**Instructions to follow:** Looking at the data, count the lines where the word "agent" occurs and answer with only the number.

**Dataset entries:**

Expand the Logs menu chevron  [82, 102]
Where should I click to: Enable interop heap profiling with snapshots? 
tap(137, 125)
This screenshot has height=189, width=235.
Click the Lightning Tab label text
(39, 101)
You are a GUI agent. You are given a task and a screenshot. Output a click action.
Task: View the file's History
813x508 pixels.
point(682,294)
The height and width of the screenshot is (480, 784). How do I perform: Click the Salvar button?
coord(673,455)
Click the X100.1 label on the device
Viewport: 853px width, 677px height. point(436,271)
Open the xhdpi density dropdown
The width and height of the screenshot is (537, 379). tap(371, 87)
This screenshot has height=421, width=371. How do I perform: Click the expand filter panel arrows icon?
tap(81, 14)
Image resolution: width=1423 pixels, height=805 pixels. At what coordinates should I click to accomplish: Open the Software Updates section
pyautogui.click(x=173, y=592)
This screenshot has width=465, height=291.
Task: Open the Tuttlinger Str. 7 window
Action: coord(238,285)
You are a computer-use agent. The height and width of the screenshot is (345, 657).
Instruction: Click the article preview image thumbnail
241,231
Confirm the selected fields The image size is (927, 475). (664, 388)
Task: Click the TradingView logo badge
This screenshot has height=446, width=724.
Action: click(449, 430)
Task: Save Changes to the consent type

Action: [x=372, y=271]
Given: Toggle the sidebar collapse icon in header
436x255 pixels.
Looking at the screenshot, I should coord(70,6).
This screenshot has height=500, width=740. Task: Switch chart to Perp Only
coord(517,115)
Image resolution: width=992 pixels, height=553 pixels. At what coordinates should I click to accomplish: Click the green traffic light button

**Output for this exercise:** 2